I could have a lot of this wrong. I’m 24, for goodness’ sake. and even if I had all the answers, I am so far from actually implementing them into my emotions and thoughts and actions that I need help. my sincere hope is that we women can learn to build each other up, to honor each other, to love each other, to encourage the differences in each other, and to recognize the amazing potential that God has placed inside each of us.

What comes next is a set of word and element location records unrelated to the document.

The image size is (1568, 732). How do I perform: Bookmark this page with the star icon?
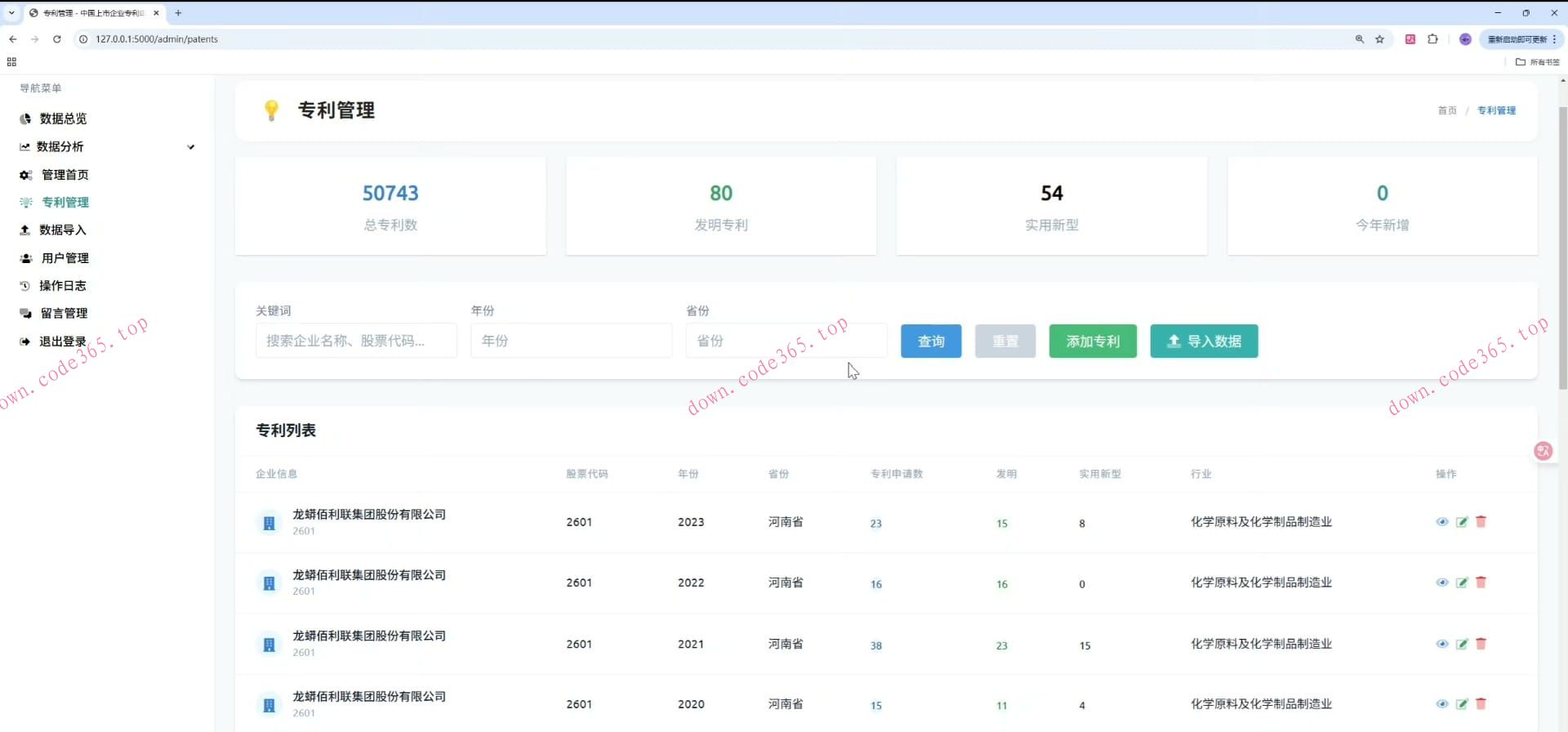click(x=1379, y=39)
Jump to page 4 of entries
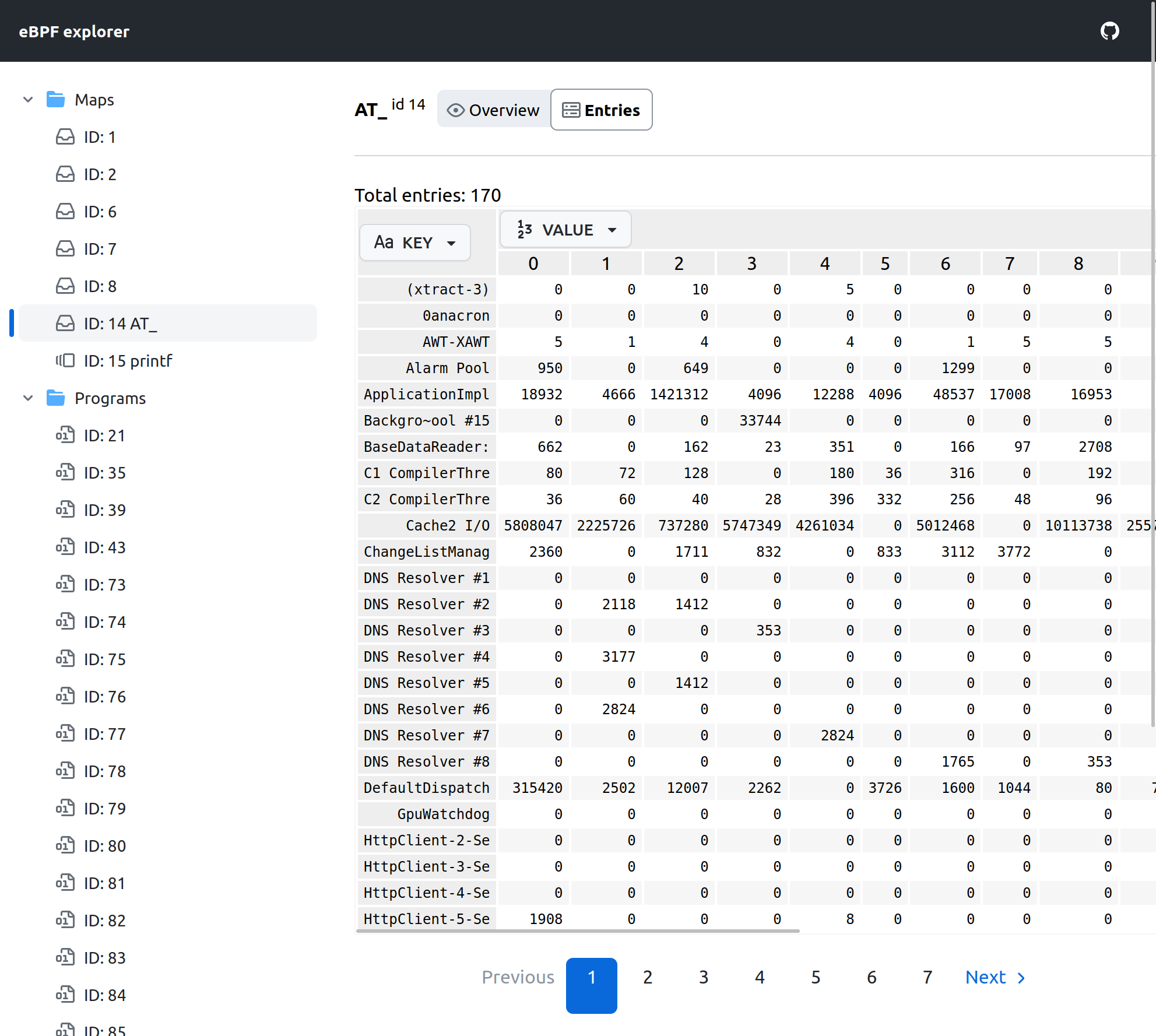 (x=760, y=977)
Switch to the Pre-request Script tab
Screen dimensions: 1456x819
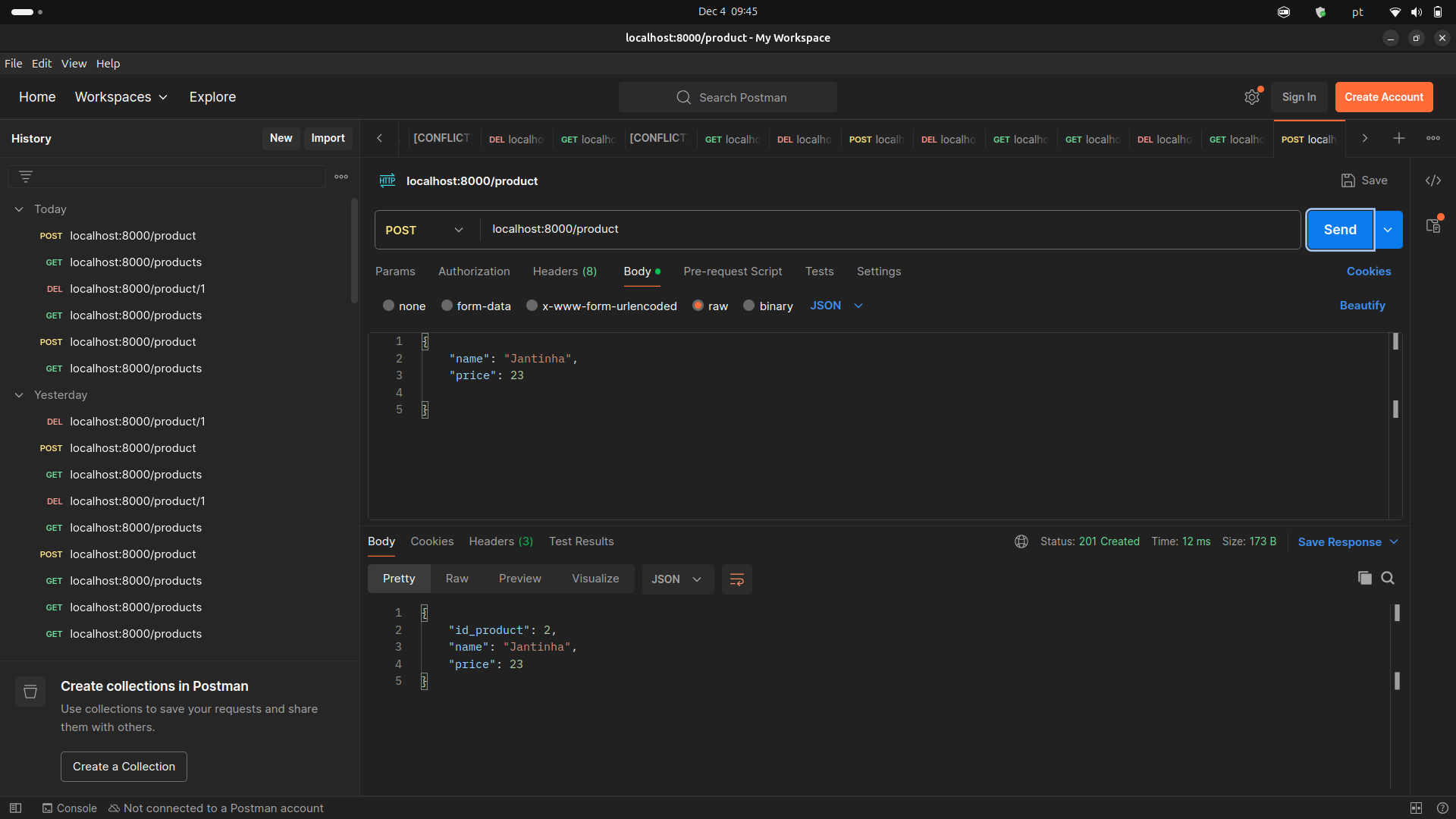[732, 271]
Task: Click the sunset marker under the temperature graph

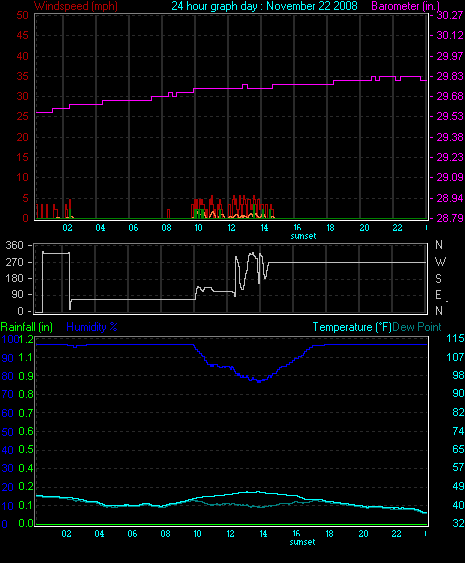Action: [x=302, y=542]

that’s all I’ve got for now; I tried to keep this short and failed (this is the cut down version) but I crave conversation on this topic. if you have thoughts, things you’d like to push back on, additions you’d like to make, I’d love to hear it all, as long as it’s kind.
I love you all, really.
this is me in Central Park the other day, really happy, really myself:

I want to stay this way.
*on the note of Esther’s story- can we talk about how God literally saves his people through a petrified teenage girl who never would have been queen except that the first queen refused to give a strip tease to her husband’s party guests, and then all of his advisors freaked out, literally because they said “all the women in the kingdom will think it’s okay to deny their husbands sex now if we don’t put them in their place”? and then God uses a woman to defy the rules and break every cultural standard for a woman and through her boldness, yeah, he saves his people and blesses them. what.